Patients with posttraumatic stress disorder (PTSD) have numerous endocrine abnormalities. Several involve the "stress hormone" cortisol, but the hypothalamic-pituitary-adrenal (HPA) system includes internal feedback, and it is difficult to pinpoint where problems begin. Yehuda et al. (p. 1397) tested two possibilities: one, that negative feedback within the HPA axis is exaggerated in PTSD, thereby inhibiting overall activity, and two, that the adrenal glands of PTSD patients produce reduced amounts of cortisol. The findings supported the first hypothesis. The cortisone-like agent dexamethasone decreased both cortisol and adrenocorticotropic hormone (ACTH) more in PTSD patients than in healthy subjects. ACTH is thought to respond to dexamethasone upstream of the adrenal glands, and so the parallel responses of ACTH and cortisol suggest an overall effect, rather than adrenal insufficiency, which would affect cortisol only.F1

A teenager who commits suicide leaves behind young friends and acquaintances who are affected in different ways and to different degrees. Knowledge about normal and pathological grief mostly comes from studies of adults who have lost spouses. Among adolescents who knew someone who committed suicide, however, Melhem et al. (p. 1411) describe a syndrome resembling the traumatic grief of adults. The teens were interviewed 6 months after the suicide and were followed up at 12–18 and 36 months. Traumatic grief was present in 25% at 6 months and predicted depression and posttraumatic stress disorder (PTSD) at follow-up. Traumatic grief co-occurred with PTSD. However, they did not always overlap, so the two appear to be distinct. One characteristic that may differentiate grieving adolescents from adults is the course of traumatic grief, which decreased greatly after 6 months among these teenagers but affects many adults with conjugal bereavement for 2 years or more.

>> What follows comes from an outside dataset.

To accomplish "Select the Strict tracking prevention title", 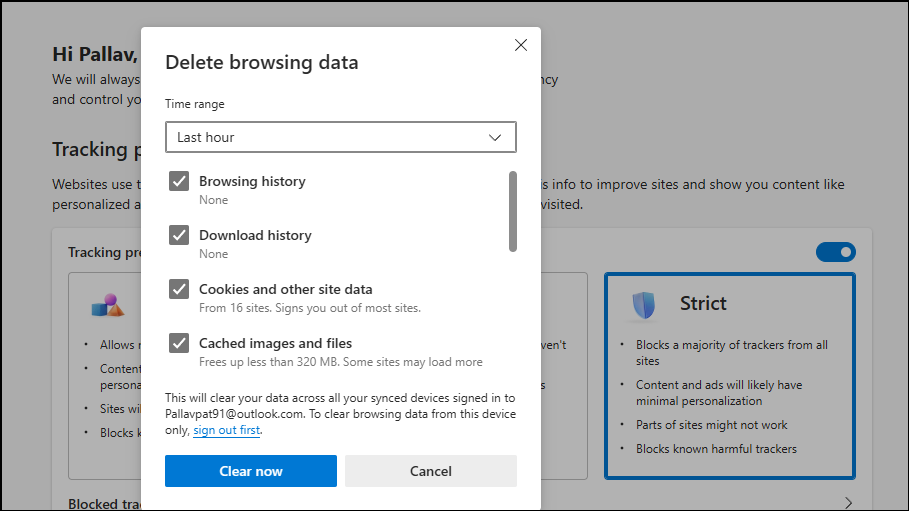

Surveys have shown that about half of psychiatrists and one-quarter of psychologists have had patients who committed suicide. Some therapists react more intensely than others, and Hendin et al. (p. 1442) explored these emotional responses among psychiatrists, psychologists, and a psychiatric social worker. Of the 34 therapists, 38% rated their distress as 7 or higher on a 10-point scale. For each of these therapists the distress was attributed to one of four factors: failure to hospitalize a suicidal patient, treatment decisions felt to contribute to the suicide, blame by the therapist’s institution, and fear of a lawsuit. Grief and guilt feelings were described as intense by almost all of the severely distressed therapists. Each of those with severe reactions reported that the experience lasted at least 1 year after the suicide.

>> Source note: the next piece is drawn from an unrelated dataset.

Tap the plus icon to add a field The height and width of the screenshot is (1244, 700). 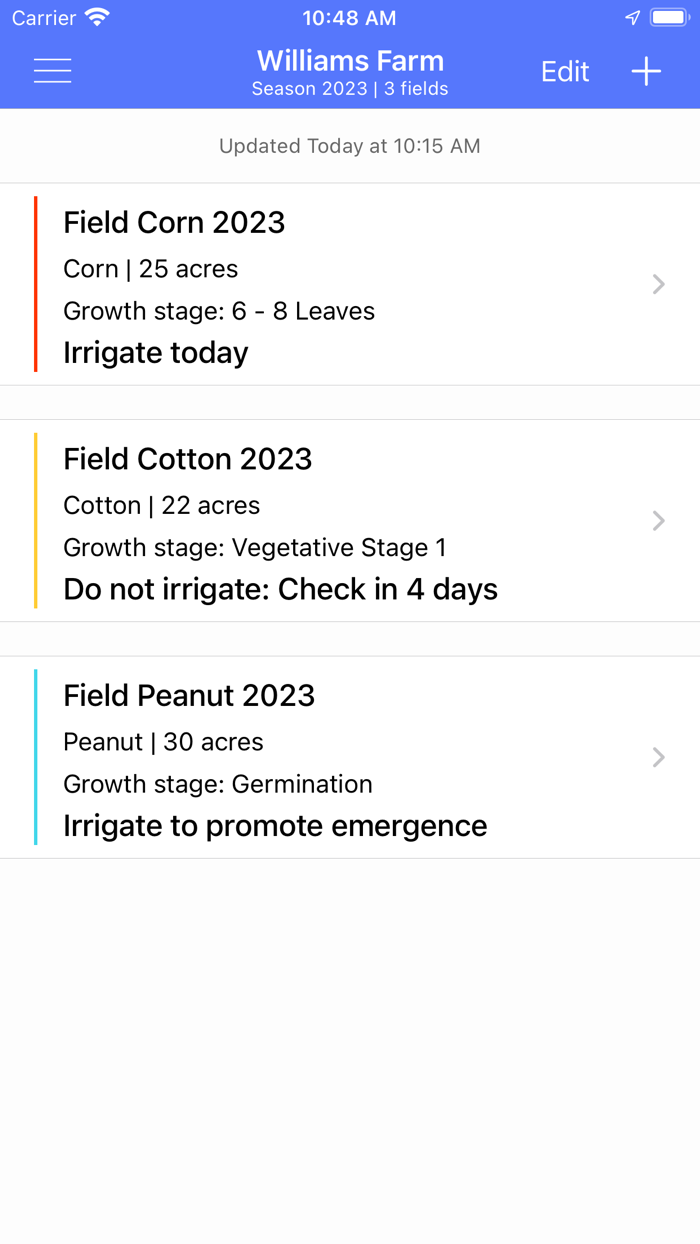[x=646, y=71]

Relapse is common among patients with bipolar disorder. Besides obtaining treatment, is there anything they can do to improve their prospects? A 1-year survey by Nolen et al. (p. 1447) suggests that reducing substance abuse could help, since a history of substance abuse was associated with more severe mania in patients with bipolar disorder. Also, a family history of drug abuse was related to a higher number of episodes in the 1-year follow-up. Surprisingly, a family history of mood disorders was not related to outcome. Nor was earlier onset. Other characteristics that did predict a higher number of episodes or greater severity were 10 or more previous manic episodes at the beginning of the study, 10 or more previous depressive episodes, prior rapid cycling between mania and depression, a history of child abuse, and poor occupational functioning at baseline. Even these historical factors may help guide treatment and set goals.